No less important was his commitment to open Japan to foreign visitors, foreign workers, and foreign residents. In preparation for the 2020 Tokyo Olympics -- postponed to 2021 due to the COVID-19 pandemic -- Japan rapidly upgraded its tourist industry. After taking office in 2012, Abe's government established a target of 20 million international visitors by 2020; by 2018, more than 31 million came, and Japan had raised its 2020 target to 40 million. While the tourists have all but vanished as Japan has closed its borders in response to the pandemic, tourism has become so vital a part of the Japanese economy that Abe decided to roll out a domestic tourism promotion campaign in July, even as its COVID-19 cases peaked again and despite widespread public opposition to the program. While it is unclear if and when Japan will regain the peaks it reached before 2020, future leaders will likely continue to attract Asia's rising middle classes to Japan.

Tourists from Asian countries walk around Senso-ji Temple in Asakusa, pictured in August 2015: future leaders will likely continue to attract Asia's rising middle classes to Japan. (Photo by Akira Kodaka)

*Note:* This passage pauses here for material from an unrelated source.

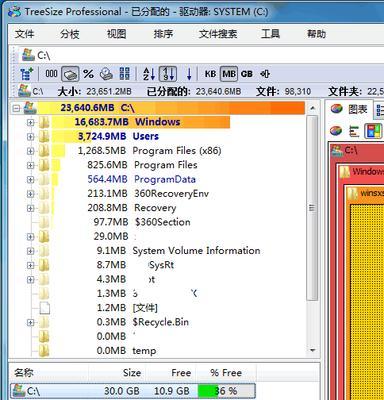
Task: Click the sort by size icon
Action: pos(168,74)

Meanwhile, Abe came to recognize that as Japan's labor force shrank, it had no choice but to rely on foreign labor across the economy. His embrace was gradual, starting with reforming and expanding a "technical intern training program" that was found to be rife with abuse. Then, he decided to roll out a new work visa in 2018 that would all but amount to a formal guest worker program, allowing workers in designated sectors -- those experiencing especially acute labor shortages due to the booming economy -- and with certain skills the ability to work in Japan for up to five years.

Technical interns from Indonesia harvest cabbages, pictured in May 2018: Abe came to recognize that Japan had no choice but to rely on foreign labor. (Photo by Ken Kobayashi)

As Abe repeatedly stressed -- as the Diet considered the legislation -- while it was not an immigration policy, it could nevertheless open Japan to as many as 345,000 migrants per year. The program's first year was a disappointment. As of December 2019, only 1,621 migrants had arrived on the new visa. But that does not change the fact that Abe was willing to push the program through over the opposition of the LDP's right-wing, which warned that Abe was making the same mistake as Germany's Angela Merkel, crippling his mandate in the name of opening Japan to foreigners. Even without the new work visa, Japan still reported nearly 3 million foreign residents in 2019, nearly a third of them from China.

To be sure, Abe did not embrace globalization out of an ideological commitment to free markets or neoliberalism. Rather, his embrace was the result of a coldblooded realpolitik: with its population shrinking, Japan had no choice but to open new markets for its businesses, tap new sources of labor, and find new sources of consumption and investment within Japan itself.

Trade agreements like the CPTPP and the EU FTA would also strengthen Japan's ties with other democracies and perhaps even nudge China in the direction of economic reform. His commitment to global integration was never total. Despite calling for more foreign direct investment, for example, in 2019 Japan still had the lowest share of foreign direct investment to GDP among the Group of Seven, only 4.3% compared to second-to-last Italy with 22.3%. Meanwhile, Japan's trade agreements still preserved generous protections for agricultural producers. And he was willing to use market access as a weapon in a dispute with South Korea over compensation for laborers allegedly forced to work in Japan during the World War II.

Nevertheless, during Abe's tenure, Japan globalized as never before. As the world recovers from the COVID-19 pandemic and Abe's successors chart the way forward in a new decade, it is likely that they will continue to follow the course Abe charted.